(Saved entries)
%%

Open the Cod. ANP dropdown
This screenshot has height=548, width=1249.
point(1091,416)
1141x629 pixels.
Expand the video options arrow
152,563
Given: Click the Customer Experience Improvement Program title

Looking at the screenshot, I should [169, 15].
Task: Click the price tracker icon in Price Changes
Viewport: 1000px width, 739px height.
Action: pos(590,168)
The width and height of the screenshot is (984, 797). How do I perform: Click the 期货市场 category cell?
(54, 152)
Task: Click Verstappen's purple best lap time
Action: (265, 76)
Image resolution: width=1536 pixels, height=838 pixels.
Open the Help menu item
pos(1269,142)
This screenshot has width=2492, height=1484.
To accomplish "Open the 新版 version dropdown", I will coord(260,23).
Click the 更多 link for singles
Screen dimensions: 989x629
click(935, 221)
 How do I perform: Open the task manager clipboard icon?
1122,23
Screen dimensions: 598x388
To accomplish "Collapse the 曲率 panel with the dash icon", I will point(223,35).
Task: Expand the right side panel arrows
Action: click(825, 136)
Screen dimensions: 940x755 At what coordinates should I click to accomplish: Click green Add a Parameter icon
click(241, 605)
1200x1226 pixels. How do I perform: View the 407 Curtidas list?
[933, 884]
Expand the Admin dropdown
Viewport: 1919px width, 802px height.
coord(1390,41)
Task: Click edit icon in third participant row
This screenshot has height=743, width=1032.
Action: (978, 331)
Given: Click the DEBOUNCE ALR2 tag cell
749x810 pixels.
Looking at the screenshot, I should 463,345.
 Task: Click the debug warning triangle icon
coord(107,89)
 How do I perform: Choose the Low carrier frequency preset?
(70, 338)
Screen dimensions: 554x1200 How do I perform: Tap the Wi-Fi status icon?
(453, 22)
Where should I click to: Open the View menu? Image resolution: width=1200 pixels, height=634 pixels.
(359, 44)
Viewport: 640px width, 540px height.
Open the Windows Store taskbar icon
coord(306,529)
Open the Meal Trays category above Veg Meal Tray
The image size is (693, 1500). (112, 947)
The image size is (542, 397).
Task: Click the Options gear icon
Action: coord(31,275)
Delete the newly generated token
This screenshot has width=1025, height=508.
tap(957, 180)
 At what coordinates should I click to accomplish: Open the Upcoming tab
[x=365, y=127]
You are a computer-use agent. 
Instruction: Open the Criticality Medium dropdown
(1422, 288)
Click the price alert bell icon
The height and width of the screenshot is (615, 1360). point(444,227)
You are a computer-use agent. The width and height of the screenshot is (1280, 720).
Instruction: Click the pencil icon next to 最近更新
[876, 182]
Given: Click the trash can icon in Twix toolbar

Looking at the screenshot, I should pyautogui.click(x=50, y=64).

%%

- [TASK]
Nothing in the data above should change. Please copy it all.

- [ANSWER TO THE PROBLEM]
Open the Cod. ANP dropdown
This screenshot has height=548, width=1249.
point(1091,416)
1141x629 pixels.
Expand the video options arrow
152,563
Given: Click the Customer Experience Improvement Program title

Looking at the screenshot, I should [169, 15].
Task: Click the price tracker icon in Price Changes
Viewport: 1000px width, 739px height.
Action: pos(590,168)
The width and height of the screenshot is (984, 797). How do I perform: Click the 期货市场 category cell?
(54, 152)
Task: Click Verstappen's purple best lap time
Action: (265, 76)
Image resolution: width=1536 pixels, height=838 pixels.
Open the Help menu item
pos(1269,142)
This screenshot has width=2492, height=1484.
To accomplish "Open the 新版 version dropdown", I will coord(260,23).
Click the 更多 link for singles
Screen dimensions: 989x629
click(935, 221)
 How do I perform: Open the task manager clipboard icon?
1122,23
Screen dimensions: 598x388
To accomplish "Collapse the 曲率 panel with the dash icon", I will point(223,35).
Task: Expand the right side panel arrows
Action: click(825, 136)
Screen dimensions: 940x755 At what coordinates should I click to accomplish: Click green Add a Parameter icon
click(241, 605)
1200x1226 pixels. How do I perform: View the 407 Curtidas list?
[933, 884]
Expand the Admin dropdown
Viewport: 1919px width, 802px height.
coord(1390,41)
Task: Click edit icon in third participant row
This screenshot has height=743, width=1032.
Action: (978, 331)
Given: Click the DEBOUNCE ALR2 tag cell
749x810 pixels.
Looking at the screenshot, I should 463,345.
 Task: Click the debug warning triangle icon
coord(107,89)
 How do I perform: Choose the Low carrier frequency preset?
(70, 338)
Screen dimensions: 554x1200 How do I perform: Tap the Wi-Fi status icon?
(453, 22)
Where should I click to: Open the View menu? Image resolution: width=1200 pixels, height=634 pixels.
(359, 44)
Viewport: 640px width, 540px height.
Open the Windows Store taskbar icon
coord(306,529)
Open the Meal Trays category above Veg Meal Tray
The image size is (693, 1500). (112, 947)
The image size is (542, 397).
Task: Click the Options gear icon
Action: coord(31,275)
Delete the newly generated token
This screenshot has width=1025, height=508.
tap(957, 180)
 At what coordinates should I click to accomplish: Open the Upcoming tab
[x=365, y=127]
You are a computer-use agent. 
Instruction: Open the Criticality Medium dropdown
(1422, 288)
Click the price alert bell icon
The height and width of the screenshot is (615, 1360). point(444,227)
You are a computer-use agent. The width and height of the screenshot is (1280, 720).
Instruction: Click the pencil icon next to 最近更新
[876, 182]
Given: Click the trash can icon in Twix toolbar

Looking at the screenshot, I should pyautogui.click(x=50, y=64).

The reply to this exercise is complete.